The nurses and techs this visit were phenomenal.  Some played with Jayson, while others talked to me and gave me hugs and advice.  One tech even took a load of our laundry somewhere and did it!! Crazy, right??  I got complimented a lot about my organization and was told I should give trainings to other parents about being an advocate for our kids.  I took control and filled the whiteboards with notes, questions and concerns.  I felt more comfortable and in charge this time, and I think I have my special needs parenting feet well established under me.  I don't like the fight, but I've learned to fight for my child.  No one else can like his mom.  Doctors may be the experts in the medical field, but I am the expert on Jayson.

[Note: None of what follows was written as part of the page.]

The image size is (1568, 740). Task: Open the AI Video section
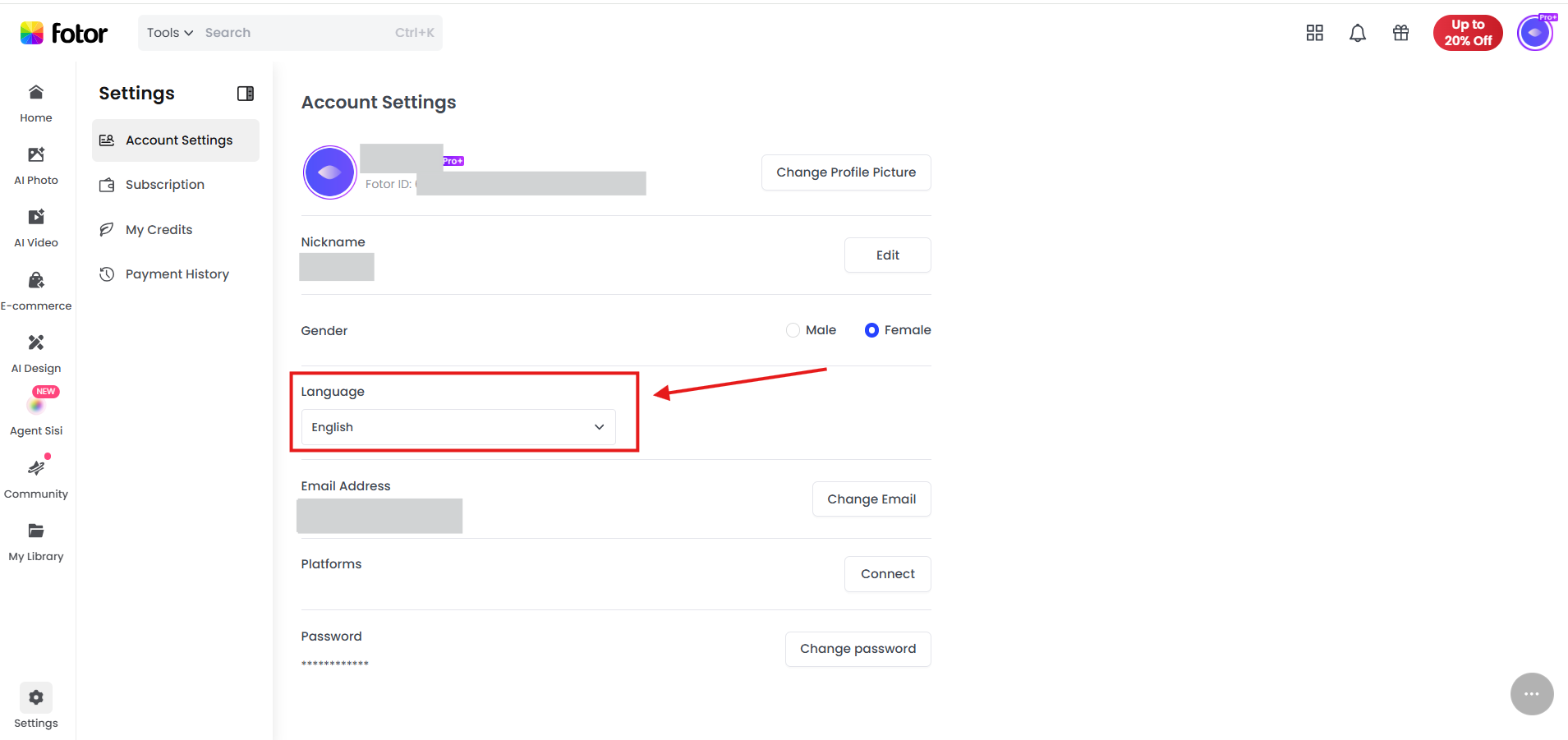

So at this point we are moving forward with the hope and prayer that this new keppra dose gets these seizures under control, gives our boy some relief, and that he is back to his normal self soon.  We left this inpatient visit with answers and a treatment plan, a GREAT inpatient experience at the hospital, a visit from many friends and reminder of how loved we are.  Sounds like a SUCCESS.  As always, thank you for reading and for your love, prayers and support.  We honestly could not get through this journey without you.